Gabriel Hughes — COL (24)
I know what you’re thinking. Colorado. I said the same thing about Dollander. And I’m going to do the same thing here that I did there — remove the Rockies organization from my conscious thought and evaluate Hughes on his own merits. 5 innings, 3.60 ERA, 3.22 xFIP, 14.4 K/9, and a 11.8% SwStr%. The xFIP of 3.22 in the early going is encouraging. The fastball is 92.8 mph which isn’t going to get anyone’s heart racing but he’s generating strikeouts and limiting walks. The caveat is obvious — he’s going to be pitching at Coors eventually and I’m not going to sit here and tell you that’s not a concern, because it is. It’s a big concern. But the stuff is there and he’s one of the more legitimate early-sample arms on this list from a pure innings-pitched standpoint. File under: monitoring with one eye open and the other firmly on the altitude.
Will Childers — MIL (25)
Childers is the top arm on TiltValue and full disclosure — he has 1 inning. The numbers are borderline absurd: 18.0 K/9, 0.0 BB/9, 14.3% SwStr%, 92.8 mph fastball with 18.1 inches of IVB. He’s 25 years old which tempers the dynasty enthusiasm significantly, but the stuff is real. The IVB profile on his fastball is legitimately elite and he’s throwing it 92.8 mph which is enough velocity to make that movement profile lethal. He’s in the Milwaukee system which knows how to develop and deploy pitching. The age keeps him off the long-term radar but as a potential big-league contributor sooner rather than later, Childers is worth a closer look.
Brody Hopkins — TBR (24)
Hopkins is one of three arms on this list sitting in the elite velocity and IVB tier — 96.6 mph and 18.7 inches of IVB. That combination alone earns him a write-up.

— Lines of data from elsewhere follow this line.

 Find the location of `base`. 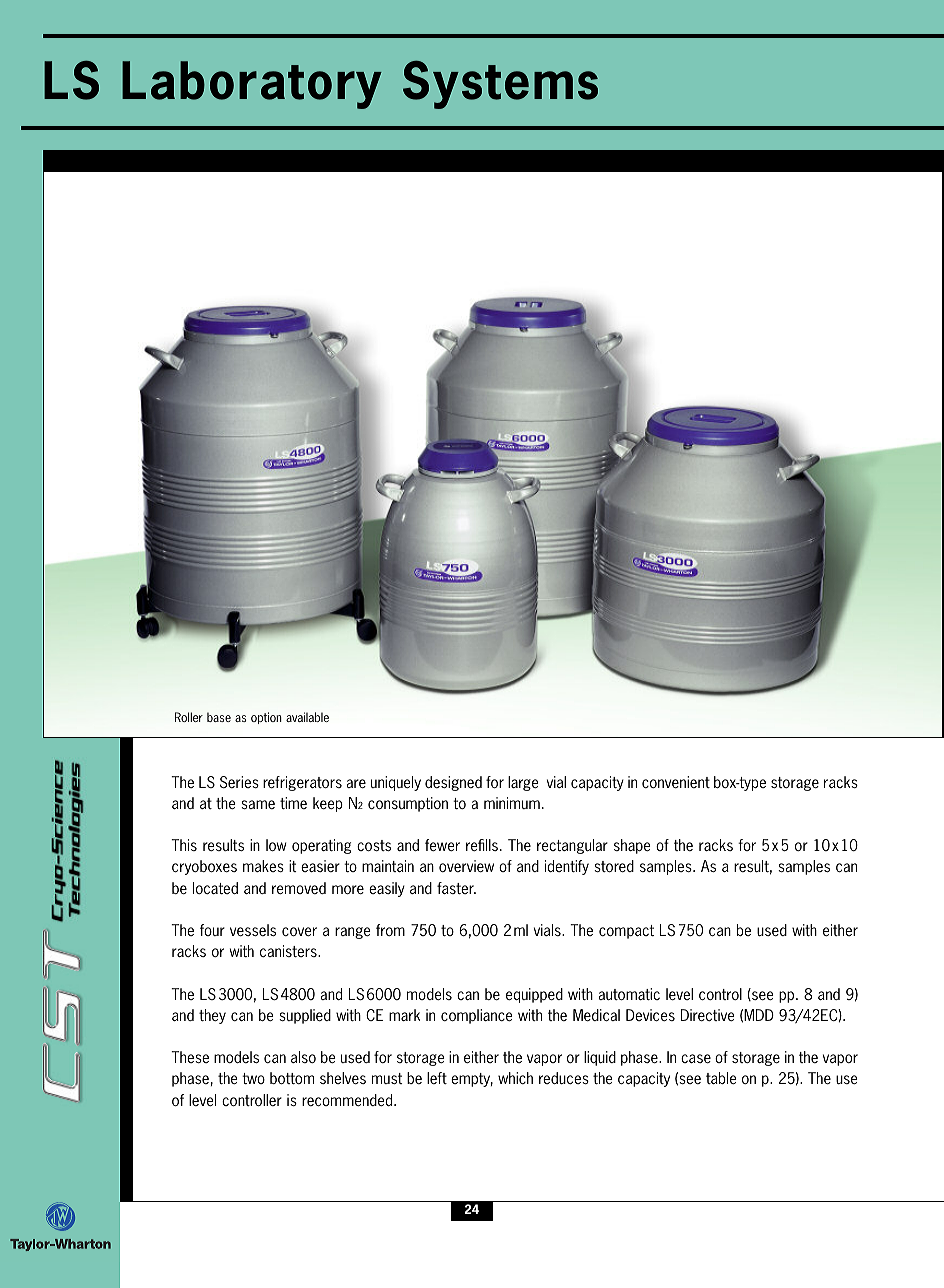

base is located at coordinates (219, 717).
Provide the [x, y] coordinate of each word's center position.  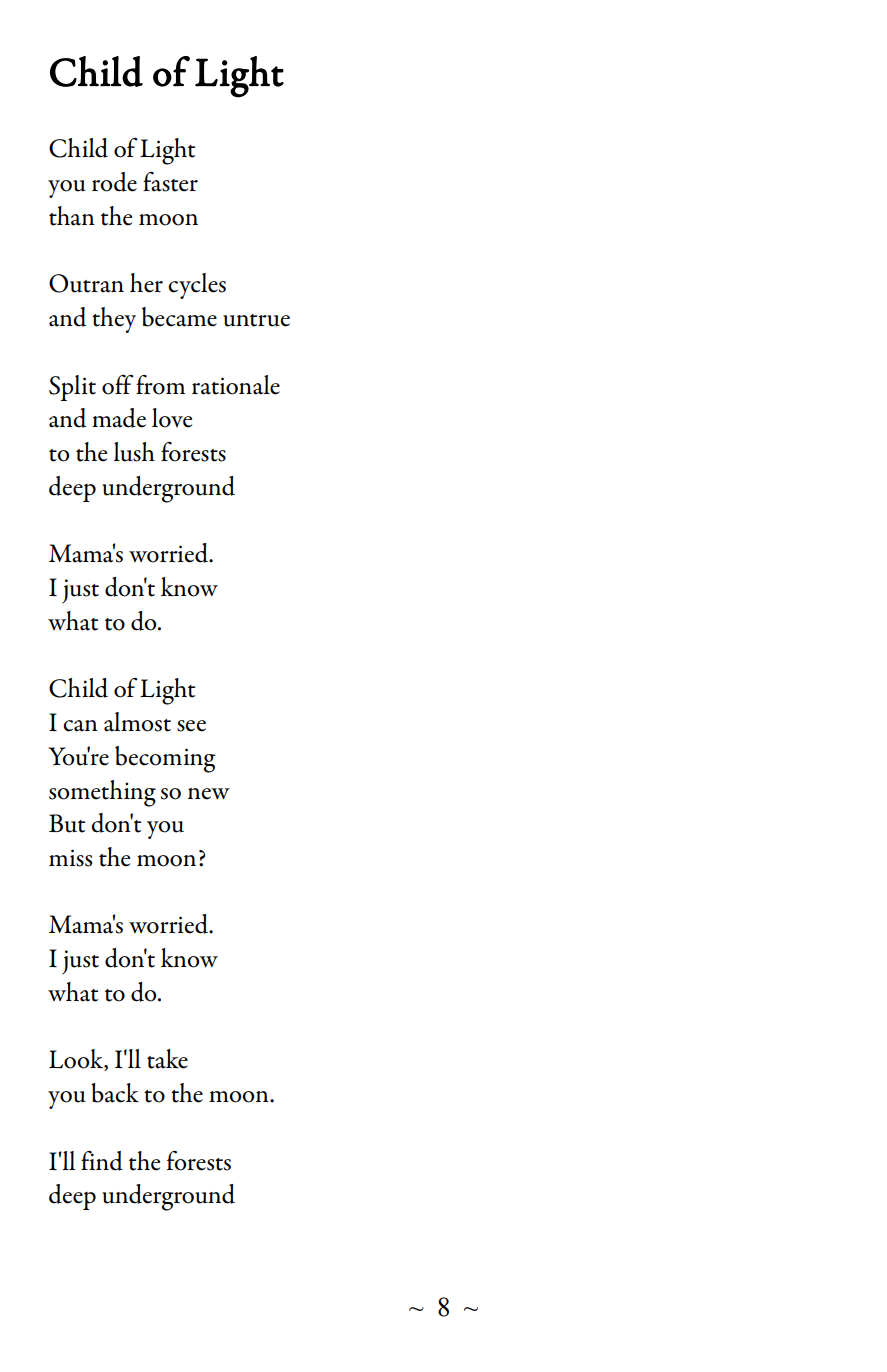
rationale [236, 385]
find [102, 1161]
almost [137, 722]
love [172, 418]
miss [70, 858]
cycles [197, 286]
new [209, 794]
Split [72, 388]
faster [170, 182]
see [191, 726]
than [72, 216]
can [80, 726]
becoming [165, 759]
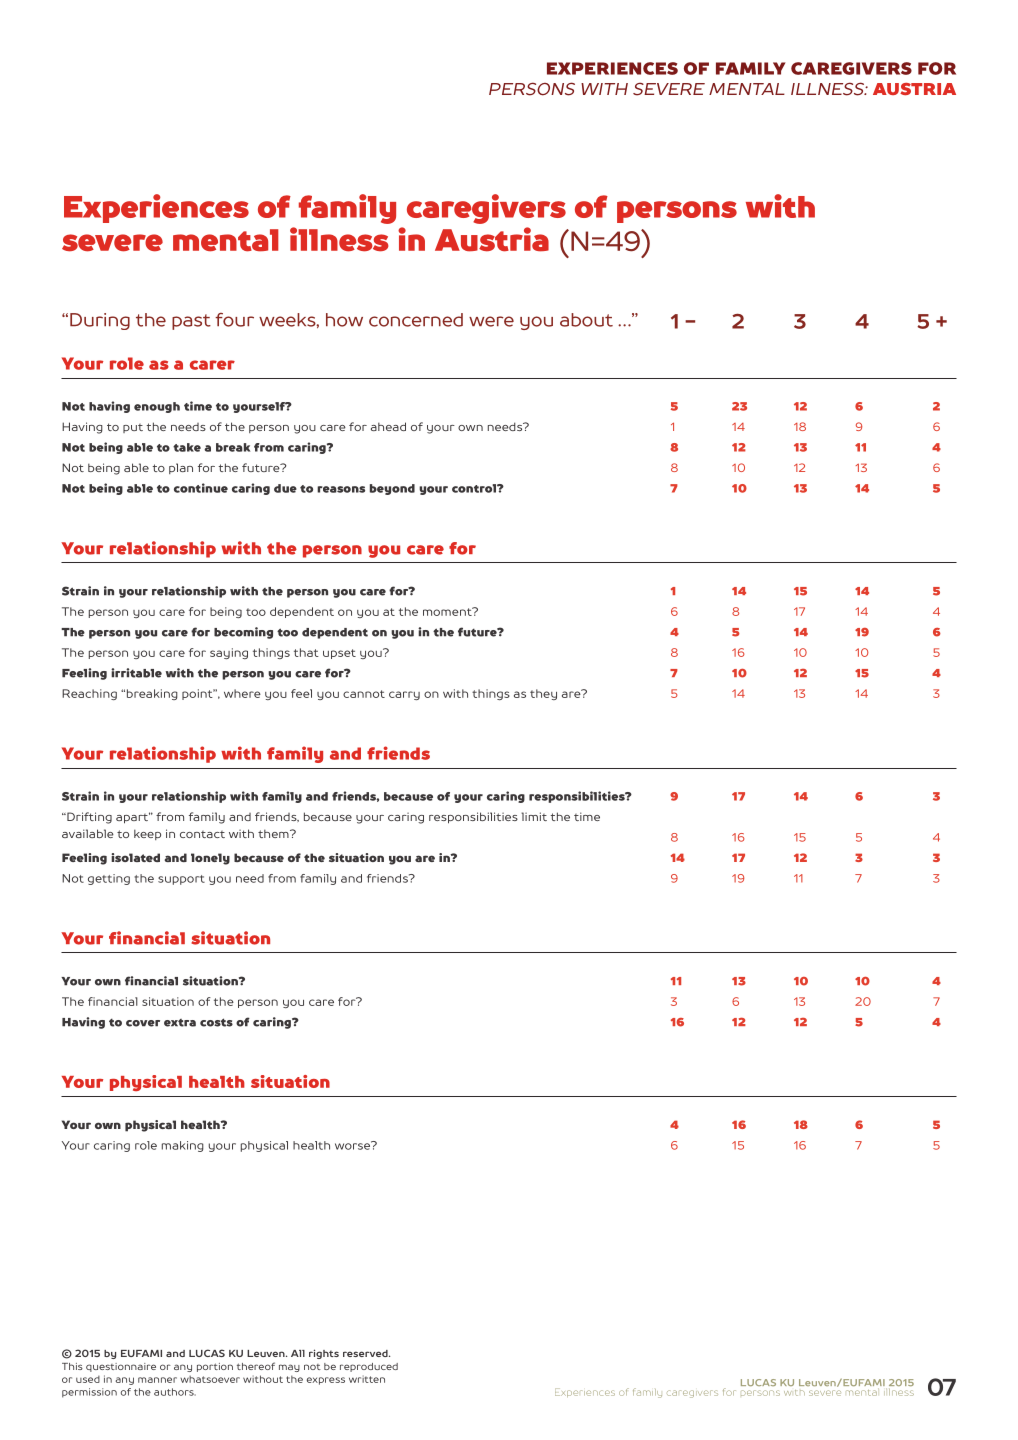 The height and width of the image is (1440, 1018). What do you see at coordinates (89, 694) in the image?
I see `Reaching` at bounding box center [89, 694].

The 4.29 xFIP over 4 innings is the concern — it’s inflated by a 6.75 BB/9 which is way too high. The walks are the story with Hopkins right now and they’re going to need to come down for the stuff to fully play. But the stuff itself — a 96.6 mph fastball with nearly 19 inches of IVB — is the type of pitch that can carry a pitcher through his command issues in the short term while he figures it out. Hopkins is a high-variance name right now. The ceiling is real. The floor is a reliever. I’m planting the flag on this one. Big Brody guy.